* RECORDED INFORMATION
(begin)

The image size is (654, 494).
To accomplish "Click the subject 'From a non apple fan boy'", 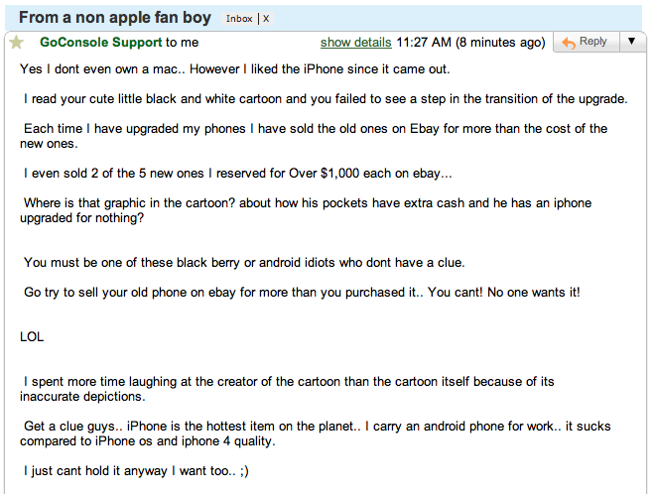I will point(117,18).
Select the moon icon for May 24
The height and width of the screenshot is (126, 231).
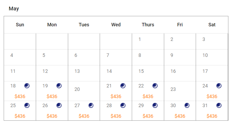point(219,86)
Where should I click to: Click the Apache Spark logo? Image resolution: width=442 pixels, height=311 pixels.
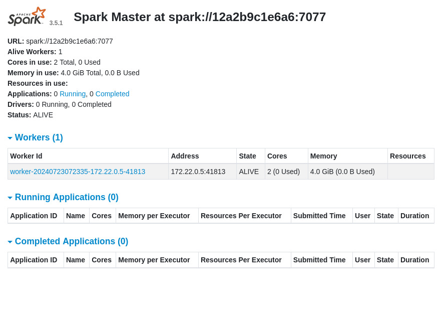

(end)

* SHORT EXERCISE
Which lines of the rows above contain the string "height"? Report each such line in full.

* WRITTEN REPLY
The height and width of the screenshot is (126, 231).
Where should I click to: Click the Apache Spark logo? Image resolution: width=442 pixels, height=311 pixels.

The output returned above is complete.